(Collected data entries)
######
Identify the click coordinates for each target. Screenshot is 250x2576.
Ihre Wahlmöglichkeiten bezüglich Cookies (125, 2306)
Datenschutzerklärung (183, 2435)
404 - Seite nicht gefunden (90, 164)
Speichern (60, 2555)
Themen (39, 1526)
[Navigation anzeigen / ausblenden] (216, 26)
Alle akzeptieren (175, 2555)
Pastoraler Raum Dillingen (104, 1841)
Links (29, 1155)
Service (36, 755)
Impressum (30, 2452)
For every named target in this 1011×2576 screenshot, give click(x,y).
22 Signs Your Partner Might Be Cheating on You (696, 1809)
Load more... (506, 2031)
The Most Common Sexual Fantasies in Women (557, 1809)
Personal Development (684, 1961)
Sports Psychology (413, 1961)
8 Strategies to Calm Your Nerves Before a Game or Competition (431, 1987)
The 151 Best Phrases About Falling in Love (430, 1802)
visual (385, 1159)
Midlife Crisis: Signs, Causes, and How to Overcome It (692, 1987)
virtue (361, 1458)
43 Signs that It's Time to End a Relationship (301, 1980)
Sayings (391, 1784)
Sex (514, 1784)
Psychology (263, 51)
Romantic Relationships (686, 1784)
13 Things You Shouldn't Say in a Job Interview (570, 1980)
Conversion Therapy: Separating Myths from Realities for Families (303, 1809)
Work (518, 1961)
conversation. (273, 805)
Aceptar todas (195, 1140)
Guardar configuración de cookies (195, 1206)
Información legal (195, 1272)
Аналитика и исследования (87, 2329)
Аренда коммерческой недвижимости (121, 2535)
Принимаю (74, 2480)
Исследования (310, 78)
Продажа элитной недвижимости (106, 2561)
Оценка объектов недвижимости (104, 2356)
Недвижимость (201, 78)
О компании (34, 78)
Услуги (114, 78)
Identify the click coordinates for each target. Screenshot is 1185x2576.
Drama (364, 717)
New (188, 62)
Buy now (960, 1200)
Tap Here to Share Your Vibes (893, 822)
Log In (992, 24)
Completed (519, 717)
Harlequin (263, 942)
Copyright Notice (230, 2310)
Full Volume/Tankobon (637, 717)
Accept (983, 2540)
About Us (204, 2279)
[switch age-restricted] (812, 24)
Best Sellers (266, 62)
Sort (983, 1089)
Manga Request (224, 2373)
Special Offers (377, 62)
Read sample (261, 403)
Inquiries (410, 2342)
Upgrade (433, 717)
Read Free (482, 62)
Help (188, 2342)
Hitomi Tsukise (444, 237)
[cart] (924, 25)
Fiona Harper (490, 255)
######
§ Instructions to follow:
After the last line, print all the entries once again, unchanged.

§ Problem solution:
Identify the click coordinates for each target. Screenshot is 250x2576.
Ihre Wahlmöglichkeiten bezüglich Cookies (125, 2306)
Datenschutzerklärung (183, 2435)
404 - Seite nicht gefunden (90, 164)
Speichern (60, 2555)
Themen (39, 1526)
[Navigation anzeigen / ausblenden] (216, 26)
Alle akzeptieren (175, 2555)
Pastoraler Raum Dillingen (104, 1841)
Links (29, 1155)
Service (36, 755)
Impressum (30, 2452)
For every named target in this 1011×2576 screenshot, give click(x,y).
22 Signs Your Partner Might Be Cheating on You (696, 1809)
Load more... (506, 2031)
The Most Common Sexual Fantasies in Women (557, 1809)
Personal Development (684, 1961)
Sports Psychology (413, 1961)
8 Strategies to Calm Your Nerves Before a Game or Competition (431, 1987)
The 151 Best Phrases About Falling in Love (430, 1802)
visual (385, 1159)
Midlife Crisis: Signs, Causes, and How to Overcome It (692, 1987)
virtue (361, 1458)
43 Signs that It's Time to End a Relationship (301, 1980)
Sayings (391, 1784)
Sex (514, 1784)
Psychology (263, 51)
Romantic Relationships (686, 1784)
13 Things You Shouldn't Say in a Job Interview (570, 1980)
Conversion Therapy: Separating Myths from Realities for Families (303, 1809)
Work (518, 1961)
conversation. (273, 805)
Aceptar todas (195, 1140)
Guardar configuración de cookies (195, 1206)
Información legal (195, 1272)
Аналитика и исследования (87, 2329)
Аренда коммерческой недвижимости (121, 2535)
Принимаю (74, 2480)
Исследования (310, 78)
Продажа элитной недвижимости (106, 2561)
Оценка объектов недвижимости (104, 2356)
Недвижимость (201, 78)
О компании (34, 78)
Услуги (114, 78)
Identify the click coordinates for each target. Screenshot is 1185x2576.
Drama (364, 717)
New (188, 62)
Buy now (960, 1200)
Tap Here to Share Your Vibes (893, 822)
Log In (992, 24)
Completed (519, 717)
Harlequin (263, 942)
Copyright Notice (230, 2310)
Full Volume/Tankobon (637, 717)
Accept (983, 2540)
About Us (204, 2279)
[switch age-restricted] (812, 24)
Best Sellers (266, 62)
Sort (983, 1089)
Manga Request (224, 2373)
Special Offers (377, 62)
Read sample (261, 403)
Inquiries (410, 2342)
Upgrade (433, 717)
Read Free (482, 62)
Help (188, 2342)
Hitomi Tsukise (444, 237)
[cart] (924, 25)
Fiona Harper (490, 255)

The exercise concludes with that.